_EXERCISE GOAL_.
Transcribe all the material exactly. Leave every line as it is.

_DATA PROVIDED_.
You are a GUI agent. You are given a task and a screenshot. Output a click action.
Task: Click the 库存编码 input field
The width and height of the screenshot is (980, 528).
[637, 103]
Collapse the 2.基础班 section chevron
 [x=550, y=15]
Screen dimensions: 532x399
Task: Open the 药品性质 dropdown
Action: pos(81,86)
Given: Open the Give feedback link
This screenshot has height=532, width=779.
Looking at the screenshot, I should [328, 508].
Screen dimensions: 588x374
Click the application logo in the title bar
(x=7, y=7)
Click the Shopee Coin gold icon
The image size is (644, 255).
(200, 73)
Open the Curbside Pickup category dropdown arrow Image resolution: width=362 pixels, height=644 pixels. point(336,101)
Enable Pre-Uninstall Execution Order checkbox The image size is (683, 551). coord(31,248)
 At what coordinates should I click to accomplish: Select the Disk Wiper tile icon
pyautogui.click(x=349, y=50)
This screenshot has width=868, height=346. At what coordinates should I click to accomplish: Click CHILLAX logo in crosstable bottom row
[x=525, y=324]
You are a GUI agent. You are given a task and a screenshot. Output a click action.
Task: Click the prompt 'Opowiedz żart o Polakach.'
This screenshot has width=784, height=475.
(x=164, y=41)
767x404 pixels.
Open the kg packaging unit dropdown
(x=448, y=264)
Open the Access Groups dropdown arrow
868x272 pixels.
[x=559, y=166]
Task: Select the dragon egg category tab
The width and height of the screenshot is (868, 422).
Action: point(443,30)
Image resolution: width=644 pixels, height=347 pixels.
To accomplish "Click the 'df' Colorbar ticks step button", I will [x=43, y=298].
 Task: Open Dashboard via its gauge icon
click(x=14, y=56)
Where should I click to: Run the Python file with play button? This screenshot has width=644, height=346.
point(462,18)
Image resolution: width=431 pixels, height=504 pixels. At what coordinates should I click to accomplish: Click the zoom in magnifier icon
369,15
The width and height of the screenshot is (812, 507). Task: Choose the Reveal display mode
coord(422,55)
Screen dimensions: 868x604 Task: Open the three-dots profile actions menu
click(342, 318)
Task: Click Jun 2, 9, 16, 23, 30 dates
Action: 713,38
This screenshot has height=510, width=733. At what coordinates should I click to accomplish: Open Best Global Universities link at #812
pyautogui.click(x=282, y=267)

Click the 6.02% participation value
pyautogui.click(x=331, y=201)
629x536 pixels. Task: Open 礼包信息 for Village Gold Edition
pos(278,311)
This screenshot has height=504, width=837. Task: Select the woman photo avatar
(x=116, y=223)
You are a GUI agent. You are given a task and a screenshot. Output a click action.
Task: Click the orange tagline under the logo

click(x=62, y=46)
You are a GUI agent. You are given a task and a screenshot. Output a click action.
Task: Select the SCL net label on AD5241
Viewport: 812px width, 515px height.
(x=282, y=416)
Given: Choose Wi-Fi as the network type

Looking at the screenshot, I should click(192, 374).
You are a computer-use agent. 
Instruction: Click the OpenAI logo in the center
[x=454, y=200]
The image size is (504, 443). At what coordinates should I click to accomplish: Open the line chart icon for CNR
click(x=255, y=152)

_RESPONSE BOX_.
You are a GUI agent. You are given a task and a screenshot. Output a click action.
Task: Click the 库存编码 input field
The width and height of the screenshot is (980, 528).
[637, 103]
Collapse the 2.基础班 section chevron
 [x=550, y=15]
Screen dimensions: 532x399
Task: Open the 药品性质 dropdown
Action: pos(81,86)
Given: Open the Give feedback link
This screenshot has height=532, width=779.
Looking at the screenshot, I should [328, 508].
Screen dimensions: 588x374
Click the application logo in the title bar
(x=7, y=7)
Click the Shopee Coin gold icon
The image size is (644, 255).
(200, 73)
Open the Curbside Pickup category dropdown arrow Image resolution: width=362 pixels, height=644 pixels. point(336,101)
Enable Pre-Uninstall Execution Order checkbox The image size is (683, 551). coord(31,248)
 At what coordinates should I click to accomplish: Select the Disk Wiper tile icon
pyautogui.click(x=349, y=50)
This screenshot has width=868, height=346. At what coordinates should I click to accomplish: Click CHILLAX logo in crosstable bottom row
[x=525, y=324]
You are a GUI agent. You are given a task and a screenshot. Output a click action.
Task: Click the prompt 'Opowiedz żart o Polakach.'
This screenshot has width=784, height=475.
(x=164, y=41)
767x404 pixels.
Open the kg packaging unit dropdown
(x=448, y=264)
Open the Access Groups dropdown arrow
868x272 pixels.
[x=559, y=166]
Task: Select the dragon egg category tab
The width and height of the screenshot is (868, 422).
Action: point(443,30)
Image resolution: width=644 pixels, height=347 pixels.
To accomplish "Click the 'df' Colorbar ticks step button", I will [x=43, y=298].
 Task: Open Dashboard via its gauge icon
click(x=14, y=56)
Where should I click to: Run the Python file with play button? This screenshot has width=644, height=346.
point(462,18)
Image resolution: width=431 pixels, height=504 pixels. At what coordinates should I click to accomplish: Click the zoom in magnifier icon
369,15
The width and height of the screenshot is (812, 507). Task: Choose the Reveal display mode
coord(422,55)
Screen dimensions: 868x604 Task: Open the three-dots profile actions menu
click(342, 318)
Task: Click Jun 2, 9, 16, 23, 30 dates
Action: 713,38
This screenshot has height=510, width=733. At what coordinates should I click to accomplish: Open Best Global Universities link at #812
pyautogui.click(x=282, y=267)

Click the 6.02% participation value
pyautogui.click(x=331, y=201)
629x536 pixels. Task: Open 礼包信息 for Village Gold Edition
pos(278,311)
This screenshot has height=504, width=837. Task: Select the woman photo avatar
(x=116, y=223)
You are a GUI agent. You are given a task and a screenshot. Output a click action.
Task: Click the orange tagline under the logo

click(x=62, y=46)
You are a GUI agent. You are given a task and a screenshot. Output a click action.
Task: Select the SCL net label on AD5241
Viewport: 812px width, 515px height.
(x=282, y=416)
Given: Choose Wi-Fi as the network type

Looking at the screenshot, I should click(192, 374).
You are a computer-use agent. 
Instruction: Click the OpenAI logo in the center
[x=454, y=200]
The image size is (504, 443). At what coordinates should I click to accomplish: Open the line chart icon for CNR
click(x=255, y=152)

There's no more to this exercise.